Nemanja Lakić-Pešić

Personal information
- Date of birth: 22 September 1991 (age 34)
- Place of birth: Belgrade, SFR Yugoslavia
- Height: 1.92 m (6 ft 3+1⁄2 in)
- Position: Centre-back

Team information
- Current team: Dinamo 1945

Youth career
- Rad

Senior career*
- Years: Team / Apps / (Gls)
- 2009–2014: Donji Srem / 145 / (6)
- 2015–2016: Radnički Niš / 47 / (2)
- 2016–2017: Kapfenberger SV / 19 / (0)
- 2017–2019: Kerala Blasters / 26 / (0)
- 2019: Voždovac / 0 / (0)
- 2020: Napredak Kruševac / 5 / (0)
- 2020: Levadia / 8 / (0)
- 2020: Levadia II / 1 / (0)
- 2021: Bačka / 5 / (0)
- 2021–2022: Javor Ivanjica / 22 / (2)
- 2022: Riteriai / 10 / (2)
- 2023–: Dinamo 1945

International career
- 2007: Serbia U18 / 1 / (0)

= Nemanja Lakić-Pešić =

Serbian footballer

Nemanja Lakić-Pešić (Немања Лакић-Пешић; born 14 January 1991) is a Serbian footballer who plays as a centre back.

==Career==
===Kerala Blasters===
Lakić-Pešić represented Kerala Blasters FC in Indian Super League in the 2017-18 season.
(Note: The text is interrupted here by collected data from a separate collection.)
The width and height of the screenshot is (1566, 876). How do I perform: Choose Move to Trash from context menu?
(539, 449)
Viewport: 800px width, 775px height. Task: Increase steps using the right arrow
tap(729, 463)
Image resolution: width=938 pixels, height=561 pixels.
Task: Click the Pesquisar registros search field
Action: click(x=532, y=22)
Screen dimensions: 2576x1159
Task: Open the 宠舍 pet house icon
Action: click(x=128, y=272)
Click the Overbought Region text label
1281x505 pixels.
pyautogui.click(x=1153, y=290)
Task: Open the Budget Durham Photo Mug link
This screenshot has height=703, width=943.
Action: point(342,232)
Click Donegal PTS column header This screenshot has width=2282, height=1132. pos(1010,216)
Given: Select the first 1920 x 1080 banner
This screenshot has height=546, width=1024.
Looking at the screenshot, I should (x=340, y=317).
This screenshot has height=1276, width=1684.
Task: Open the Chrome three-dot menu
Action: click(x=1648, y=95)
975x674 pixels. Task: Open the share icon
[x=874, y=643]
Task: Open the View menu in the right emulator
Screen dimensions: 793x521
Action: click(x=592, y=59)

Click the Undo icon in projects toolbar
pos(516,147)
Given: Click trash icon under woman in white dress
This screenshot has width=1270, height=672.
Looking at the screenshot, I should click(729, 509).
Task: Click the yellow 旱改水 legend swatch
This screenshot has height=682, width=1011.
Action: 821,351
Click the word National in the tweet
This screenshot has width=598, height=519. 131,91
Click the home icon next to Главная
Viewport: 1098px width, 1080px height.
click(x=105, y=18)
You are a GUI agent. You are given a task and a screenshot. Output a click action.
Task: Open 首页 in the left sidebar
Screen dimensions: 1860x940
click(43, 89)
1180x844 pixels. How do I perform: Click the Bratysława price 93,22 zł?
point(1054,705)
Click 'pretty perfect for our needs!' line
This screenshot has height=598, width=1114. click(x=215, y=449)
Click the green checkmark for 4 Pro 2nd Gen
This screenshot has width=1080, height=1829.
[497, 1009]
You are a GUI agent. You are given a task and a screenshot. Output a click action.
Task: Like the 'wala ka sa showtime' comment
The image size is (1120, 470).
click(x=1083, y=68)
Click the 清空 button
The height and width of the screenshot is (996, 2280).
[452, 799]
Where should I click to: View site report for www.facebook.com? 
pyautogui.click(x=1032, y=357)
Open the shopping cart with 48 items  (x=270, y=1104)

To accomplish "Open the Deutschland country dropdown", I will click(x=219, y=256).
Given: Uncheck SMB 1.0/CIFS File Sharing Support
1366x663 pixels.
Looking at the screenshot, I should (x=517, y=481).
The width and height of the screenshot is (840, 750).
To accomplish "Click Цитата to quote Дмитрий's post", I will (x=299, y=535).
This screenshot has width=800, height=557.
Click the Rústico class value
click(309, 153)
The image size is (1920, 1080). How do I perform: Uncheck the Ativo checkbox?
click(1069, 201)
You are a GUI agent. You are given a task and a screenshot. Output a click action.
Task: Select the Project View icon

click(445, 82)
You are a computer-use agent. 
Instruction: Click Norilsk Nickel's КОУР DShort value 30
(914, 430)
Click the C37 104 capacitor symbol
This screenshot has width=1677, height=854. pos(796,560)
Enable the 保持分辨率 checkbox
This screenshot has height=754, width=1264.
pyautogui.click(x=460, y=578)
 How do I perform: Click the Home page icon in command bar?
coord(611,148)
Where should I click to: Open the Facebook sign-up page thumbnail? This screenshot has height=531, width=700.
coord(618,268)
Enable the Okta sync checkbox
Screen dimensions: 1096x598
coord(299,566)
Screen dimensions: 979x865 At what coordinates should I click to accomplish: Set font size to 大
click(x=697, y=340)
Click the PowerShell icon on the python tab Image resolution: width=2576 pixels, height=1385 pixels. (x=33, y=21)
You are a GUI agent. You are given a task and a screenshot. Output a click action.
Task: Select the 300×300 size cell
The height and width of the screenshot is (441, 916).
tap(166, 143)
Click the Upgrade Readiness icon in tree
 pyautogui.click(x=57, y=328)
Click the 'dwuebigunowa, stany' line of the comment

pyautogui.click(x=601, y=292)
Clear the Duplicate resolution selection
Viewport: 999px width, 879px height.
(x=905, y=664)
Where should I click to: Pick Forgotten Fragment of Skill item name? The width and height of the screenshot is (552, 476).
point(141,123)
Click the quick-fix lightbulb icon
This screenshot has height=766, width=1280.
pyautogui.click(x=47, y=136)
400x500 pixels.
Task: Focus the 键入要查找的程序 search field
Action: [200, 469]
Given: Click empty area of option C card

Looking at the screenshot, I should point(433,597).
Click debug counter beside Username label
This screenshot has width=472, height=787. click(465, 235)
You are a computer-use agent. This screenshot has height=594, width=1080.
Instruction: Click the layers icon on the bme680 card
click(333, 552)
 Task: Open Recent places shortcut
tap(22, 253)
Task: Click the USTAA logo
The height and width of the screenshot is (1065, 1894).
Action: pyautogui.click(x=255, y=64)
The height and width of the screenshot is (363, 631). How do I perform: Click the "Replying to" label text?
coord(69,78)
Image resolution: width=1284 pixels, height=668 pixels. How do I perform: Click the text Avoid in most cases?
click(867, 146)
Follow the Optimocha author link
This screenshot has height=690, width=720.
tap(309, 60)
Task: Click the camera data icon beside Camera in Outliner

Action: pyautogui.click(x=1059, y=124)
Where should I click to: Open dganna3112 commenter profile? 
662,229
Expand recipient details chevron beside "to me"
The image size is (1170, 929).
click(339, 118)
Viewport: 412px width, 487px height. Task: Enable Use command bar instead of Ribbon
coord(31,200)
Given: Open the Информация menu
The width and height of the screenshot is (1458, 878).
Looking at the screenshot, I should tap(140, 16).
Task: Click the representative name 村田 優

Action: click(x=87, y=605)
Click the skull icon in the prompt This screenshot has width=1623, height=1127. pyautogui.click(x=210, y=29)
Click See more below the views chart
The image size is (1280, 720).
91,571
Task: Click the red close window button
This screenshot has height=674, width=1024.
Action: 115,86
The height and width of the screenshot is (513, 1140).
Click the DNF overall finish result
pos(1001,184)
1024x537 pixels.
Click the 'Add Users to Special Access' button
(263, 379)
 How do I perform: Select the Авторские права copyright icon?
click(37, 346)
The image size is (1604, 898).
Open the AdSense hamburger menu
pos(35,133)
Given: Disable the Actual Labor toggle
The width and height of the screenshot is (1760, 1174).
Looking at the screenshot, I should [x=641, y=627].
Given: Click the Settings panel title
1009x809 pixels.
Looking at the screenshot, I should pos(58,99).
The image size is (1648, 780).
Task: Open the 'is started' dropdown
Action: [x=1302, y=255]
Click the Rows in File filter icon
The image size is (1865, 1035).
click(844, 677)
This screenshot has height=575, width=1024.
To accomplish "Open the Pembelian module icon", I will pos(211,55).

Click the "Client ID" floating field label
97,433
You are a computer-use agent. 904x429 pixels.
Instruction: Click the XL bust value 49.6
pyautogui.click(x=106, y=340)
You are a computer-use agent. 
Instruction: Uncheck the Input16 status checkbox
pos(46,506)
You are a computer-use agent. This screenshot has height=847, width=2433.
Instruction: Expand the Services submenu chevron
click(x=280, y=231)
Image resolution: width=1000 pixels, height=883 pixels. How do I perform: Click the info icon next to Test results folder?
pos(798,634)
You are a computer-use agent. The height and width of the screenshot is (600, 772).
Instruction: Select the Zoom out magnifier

He also continued his stint with the Blasters in the 2018-19 season.

| Season | League |  |  | Cup |  | Total |  |
| Division | Apps | Goals | Apps | Goals | Apps | Goals |
| 2017–18 | Indian Super League | 12 | 0 | 1 | 0 | 13 | 0 |
| 2018–19 | Indian Super League | 14 | 0 | 1 | 0 | 15 | 0 |
| Blasters total |  | 26 | 0 | 2 | 0 | 28 | 0 |

===Javor Ivanjica===
On 9 August 2021, Lakić-Pešić joined Javor Ivanjica on a one-year contract.

===Riteriai===
On 1 September 2022, Lakić-Pešić became a member of Lithuanian club Riteriai.